The Importance of Project Briefs
Why are project briefs important? The first thing we should probably talk about is why we have project briefs at all. Why are these even important when it comes to your strategy and innovation projects?
There are a few things that project briefs will help you solve for whether you’re using them internally or externally. They can really be used for either. You can use these internally if there’s a project you’re creating a team around to tackle, working with a team that you have inside your company. You can also use a project brief if you’re engaging an external vendor and agency, a consultancy, brand strategy company—anything like that.
You’re going to want to have a project brief or have a briefing and align on what you really need—to make sure you get what you want out of the work. It’s going to help do a few key things.
Clarity
Briefings help establish clarity. We need clarity at the beginning of a project around things like what we’re trying to achieve and how we’ll get there. You need clarity on what you’re going to be solving for and, if you don’t have that clarity, you can run into a lot of issues.
Alignment
You need to align with key stakeholders and cross-functional partners, and a brief helps you do that. It establishes a process and the expectation that there’s going to be a process that you will go through, promoting alignment among your team alignment and with agencies or external partners. Align it with anyone who has a key input into what needs to happen with the project.
Inefficiencies
Another thing project briefs help you do is avoid inefficiencies. I’ve seen numerous projects, and you’ve probably seen projects yourself, that are inefficient. In the strategy and innovation space, a project usually takes too long or maybe it has more steps than it needs to have. Maybe it has the wrong steps. Maybe those steps cost more or consume more resources than what is ideal to solve a project. We want to try to avoid inefficiencies. We want to make sure we solve for the right issues so it’s more efficient and more effective and we don’t end up with rework or having to do project steps again.
Misalignment
We don’t want misalignment between key stakeholders at all. I’ve already talked a little bit about alignment. We want to avoid misalignment between key stakeholders and misalignment about what everyone expects to be achieved during the project and how that process is going to go.
Those are some key reasons you need to create a project brief at the beginning of any strategy or innovation project, whether it’s internally or externally. We’re going to go from a sad team to a happy team at the end of this. Having a process that starts with a brief is going to help everyone have common expectations and it’s more likely you’re going to have everyone happy at the end of a project.
Key Components of a Project Brief
Here’s what I recommend as a project brief and its key components. Now, your brief could have slightly different things in it, but I think there are some key elements that every good project brief for strategy and innovation needs to have. If you don’t have some of these things, you might run into trouble. So, let’s hit on some of the key ones.
Background & Key Issue
One of the things I see in creative briefs, which also applies to project briefs, is a little too much background. You do need some background here, and you want some context for why the project exists and why the team needs to go about embarking upon this journey. But you don’t want the background to be overly long and contain tons of unnecessary information. Typically, this is going to be a paragraph or two and it’s going to be relatively brief—just give some surrounding context.
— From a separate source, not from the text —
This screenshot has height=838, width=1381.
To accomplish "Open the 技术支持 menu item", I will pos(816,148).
That said, the most important piece when you write this section is the key issue. It must contain a key issue—and that’s an issue from the business’s perspective. Why does this project exist? Why should this project exist? Why is this project needed by the business? And what is that key issue that we’re solving for by embarking upon this project?
Keep in mind that it’s not a consumer issue. You’re going to get into the project work and you might identify consumer issues to solve for but that’s not the same thing. In this section, you want to identify the issue for the business. What is the business issue that this innovation or strategy project is going to solve?
Project Objective
The project objective is, put very simply, “What do we want to say we’ve accomplished once this project is complete?” And we want to be very singular and focused on that. It’s not a laundry list of a million things. It’s a single statement that answers that question. What do we want to have achieved when the project is complete?
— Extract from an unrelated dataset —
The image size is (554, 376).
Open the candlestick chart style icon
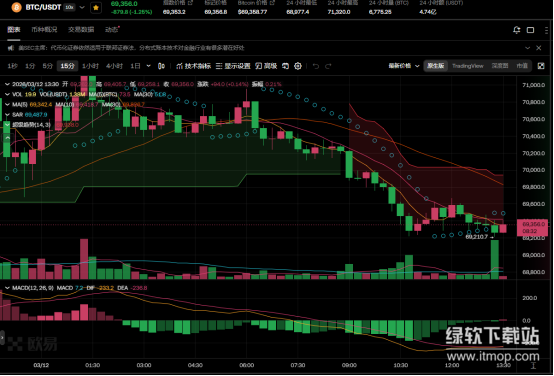[161, 66]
Another way to look at it that you might hear is, “What does success look like?” If we do this project successfully, if we meet the key issue head-on, to address that issue and solve it, what does that success specifically look like? We need to be very specific in success so that when we get to the end of the project, we know if we’ve gotten there or not—that we’ve gotten to the right place.
Required Timing
Required timing is relatively straightforward. When does the key issue need to be solved? When will we need to have achieved whatever we’ve set out to accomplish? Very straightforward, but you do want timing in there. And I see a lot of project briefs that don’t have timing requirements.
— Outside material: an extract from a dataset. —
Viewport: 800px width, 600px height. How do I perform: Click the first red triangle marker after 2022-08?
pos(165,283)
We need to know how fast we need to have something done because it will influence the project plan that we recommend. If I need to know the answer to an innovation challenge in a month, the way of getting there might look very different than if I had six months or nine months to answer that question.
Critical Questions to Answer
What we want to think about is the sub-questions underneath the core challenge or core business issue—this objective that we’ve set out. What are the sub-questions that we need to know the answers to in order to address the bigger challenge or objective?
So, if you think it through, usually you can break it down into sub-questions. I’ll give you a quick example.
If your core challenge is to establish a five-year line extension pipeline for a category that you compete in, then you might have some critical questions to answer underneath of those sub-questions. If you were to break it down, things like:
- What are the consumer needs or occasions that aren’t being met by products today?
- What are some of the ideas we could generate that might solve some of those needs?
- If we have some ideas, how do we know which of these ideas should be prioritized over others?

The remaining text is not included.